Text block START
Are the Ryan Leaf Comparisons Fair to Johnny Manziel?

Amy DaughtersFeatured ColumnistJuly 21, 2013

Both photos from Getty Images
Both photos from Getty ImagesMike Zarrilli/Getty Images

Just this past week, Sports Illustrated columnist Peter King opened up his “Monday Morning QB” piece with a section entitled, “(Johnny Manziel) Just a kid sowing some oats? Or Ryan Leaf II?”

Seriously, of all the jabs Johnny Football has taken this offseason what could be worse than comparisons to Ryan Leaf?

Harsh indeed to be compared to the head case from Washington State who bombed out in the NFL.

Since leaving football, Leaf has suffered a string of legal issues including drug use, burglary and behavioral problems which have led to arrests and periods of incarceration. Manziel has had his issues with authority, but is no where near Leaf territory

But before everyone takes the lead of the national media and begins frolicking in the field of Manziel bashing, is it really fair to compare him to Leaf?
Text block END
Recorded data START
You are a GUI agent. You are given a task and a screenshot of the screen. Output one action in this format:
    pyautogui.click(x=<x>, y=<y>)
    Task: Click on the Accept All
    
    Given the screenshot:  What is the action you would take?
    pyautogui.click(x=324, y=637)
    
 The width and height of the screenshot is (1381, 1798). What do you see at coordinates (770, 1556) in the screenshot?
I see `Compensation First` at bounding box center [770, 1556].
Recorded data END
- [Actions to take]:
• a. Echo the part of the Manziel and Leaf column starting at "Since leaving football, Leaf" and ending at "him to Leaf?".
• b. Answer these questions from the Manziel and Leaf column:
(i) Which Sports Illustrated columnist opened his piece with a section on Johnny Manziel?
(ii) Ryan Leaf is described as a head case from which school?
(iii) What legal issues has Leaf suffered since leaving football?
• c. Pick up the column on comparing Johnny Manziel to Ryan Leaf and continue it from the point where it stops.

- [Answers to the tasks]:
• a.
Since leaving football, Leaf has suffered a string of legal issues including drug use, burglary and behavioral problems which have led to arrests and periods of incarceration. Manziel has had his issues with authority, but is no where near Leaf territory

But before everyone takes the lead of the national media and begins frolicking in the field of Manziel bashing, is it really fair to compare him to Leaf?

• b.
(i) Peter King
(ii) Washington State
(iii) Drug use, burglary and behavioral problems

• c.
Fans and media members need to be sure to remember that Leaf and Manziel are two very different QBs who may or may not share some of the same character traits.  It is also important to realize that one of these guys is only 20 and is not yet done maturing. 

So, what do Leaf and Manziel have in common and what separates the two?



Manziel and Leaf put up similar passing numbers  in their best season (or only season where Manziel is concerned) as a starter. Manziel passed for 3,706 yards and 26 touchdowns in 2012, while Leaf racked up 3,968 yards and 34 touchdowns in 1997. 

What’s more likely to draw attention in a comparison of the two are the similar personality traits.

First among these is the extreme level of confidence both displayed at a young age.

While Manziel looked almost unflappable as a freshman facing giants like Alabama on the road, now-deceased NFL draft expert Joel Bushbaum evaluated Leaf as—according to a 2003 New York Times article—“very self-confident, to the point where some people view him as arrogant and almost obnoxious.”

Whether Manziel will amp up his confidence as he nears his own NFL draft, consider his handling of questions about his tumultuous offseason at SEC Media Days.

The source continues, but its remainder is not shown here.